→ **WRITTEN INSTRUCTION**
Update the records below by replacing every occurrence of "Viewport" with "Canvas". Keep every other part of the records unchanged.

→ **Entries for locating words and elements**

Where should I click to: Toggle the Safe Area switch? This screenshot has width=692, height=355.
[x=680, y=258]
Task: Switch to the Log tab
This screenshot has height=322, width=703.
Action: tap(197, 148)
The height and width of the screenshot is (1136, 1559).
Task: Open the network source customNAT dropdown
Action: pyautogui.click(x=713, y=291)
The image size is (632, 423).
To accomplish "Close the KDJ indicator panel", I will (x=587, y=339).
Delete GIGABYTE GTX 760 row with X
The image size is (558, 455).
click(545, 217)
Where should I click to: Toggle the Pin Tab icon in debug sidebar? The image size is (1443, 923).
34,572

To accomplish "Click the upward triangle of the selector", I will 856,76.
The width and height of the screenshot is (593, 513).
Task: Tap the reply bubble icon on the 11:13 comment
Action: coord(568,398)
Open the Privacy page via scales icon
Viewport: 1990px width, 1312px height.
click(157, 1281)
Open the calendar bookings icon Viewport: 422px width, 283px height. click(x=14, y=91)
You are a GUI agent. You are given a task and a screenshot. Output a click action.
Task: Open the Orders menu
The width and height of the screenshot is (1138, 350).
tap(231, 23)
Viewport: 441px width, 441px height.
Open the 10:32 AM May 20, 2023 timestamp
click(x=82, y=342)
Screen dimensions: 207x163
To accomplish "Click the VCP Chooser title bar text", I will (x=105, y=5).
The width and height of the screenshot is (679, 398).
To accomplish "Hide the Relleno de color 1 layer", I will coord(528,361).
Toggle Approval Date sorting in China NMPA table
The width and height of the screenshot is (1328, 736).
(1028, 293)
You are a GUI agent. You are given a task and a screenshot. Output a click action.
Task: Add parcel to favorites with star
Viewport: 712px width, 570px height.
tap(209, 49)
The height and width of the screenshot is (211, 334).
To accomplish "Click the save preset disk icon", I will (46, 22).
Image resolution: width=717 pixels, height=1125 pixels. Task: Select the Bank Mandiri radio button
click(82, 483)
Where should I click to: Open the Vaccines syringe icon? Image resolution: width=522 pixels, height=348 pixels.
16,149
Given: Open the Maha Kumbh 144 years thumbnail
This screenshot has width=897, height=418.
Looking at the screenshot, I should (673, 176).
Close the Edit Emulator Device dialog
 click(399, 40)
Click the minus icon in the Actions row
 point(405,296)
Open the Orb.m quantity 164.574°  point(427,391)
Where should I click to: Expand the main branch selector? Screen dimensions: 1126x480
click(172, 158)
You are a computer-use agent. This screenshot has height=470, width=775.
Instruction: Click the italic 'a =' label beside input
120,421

→ **WRITTEN SOLUTION**
Where should I click to: Toggle the Safe Area switch? This screenshot has width=692, height=355.
[x=680, y=258]
Task: Switch to the Log tab
This screenshot has height=322, width=703.
Action: tap(197, 148)
The height and width of the screenshot is (1136, 1559).
Task: Open the network source customNAT dropdown
Action: pyautogui.click(x=713, y=291)
The image size is (632, 423).
To accomplish "Close the KDJ indicator panel", I will (x=587, y=339).
Delete GIGABYTE GTX 760 row with X
The image size is (558, 455).
click(545, 217)
Where should I click to: Toggle the Pin Tab icon in debug sidebar? The image size is (1443, 923).
34,572

To accomplish "Click the upward triangle of the selector", I will 856,76.
The width and height of the screenshot is (593, 513).
Task: Tap the reply bubble icon on the 11:13 comment
Action: coord(568,398)
Open the Privacy page via scales icon
Canvas: 1990px width, 1312px height.
click(157, 1281)
Open the calendar bookings icon Canvas: 422px width, 283px height. click(x=14, y=91)
You are a GUI agent. You are given a task and a screenshot. Output a click action.
Task: Open the Orders menu
The width and height of the screenshot is (1138, 350).
tap(231, 23)
Canvas: 441px width, 441px height.
Open the 10:32 AM May 20, 2023 timestamp
click(x=82, y=342)
Screen dimensions: 207x163
To accomplish "Click the VCP Chooser title bar text", I will (x=105, y=5).
The width and height of the screenshot is (679, 398).
To accomplish "Hide the Relleno de color 1 layer", I will coord(528,361).
Toggle Approval Date sorting in China NMPA table
The width and height of the screenshot is (1328, 736).
(1028, 293)
You are a GUI agent. You are given a task and a screenshot. Output a click action.
Task: Add parcel to favorites with star
Canvas: 712px width, 570px height.
tap(209, 49)
The height and width of the screenshot is (211, 334).
To accomplish "Click the save preset disk icon", I will (46, 22).
Image resolution: width=717 pixels, height=1125 pixels. Task: Select the Bank Mandiri radio button
click(82, 483)
Where should I click to: Open the Vaccines syringe icon? Image resolution: width=522 pixels, height=348 pixels.
16,149
Given: Open the Maha Kumbh 144 years thumbnail
This screenshot has width=897, height=418.
Looking at the screenshot, I should (673, 176).
Close the Edit Emulator Device dialog
 click(399, 40)
Click the minus icon in the Actions row
 point(405,296)
Open the Orb.m quantity 164.574°  point(427,391)
Where should I click to: Expand the main branch selector? Screen dimensions: 1126x480
click(172, 158)
You are a computer-use agent. This screenshot has height=470, width=775.
Instruction: Click the italic 'a =' label beside input
120,421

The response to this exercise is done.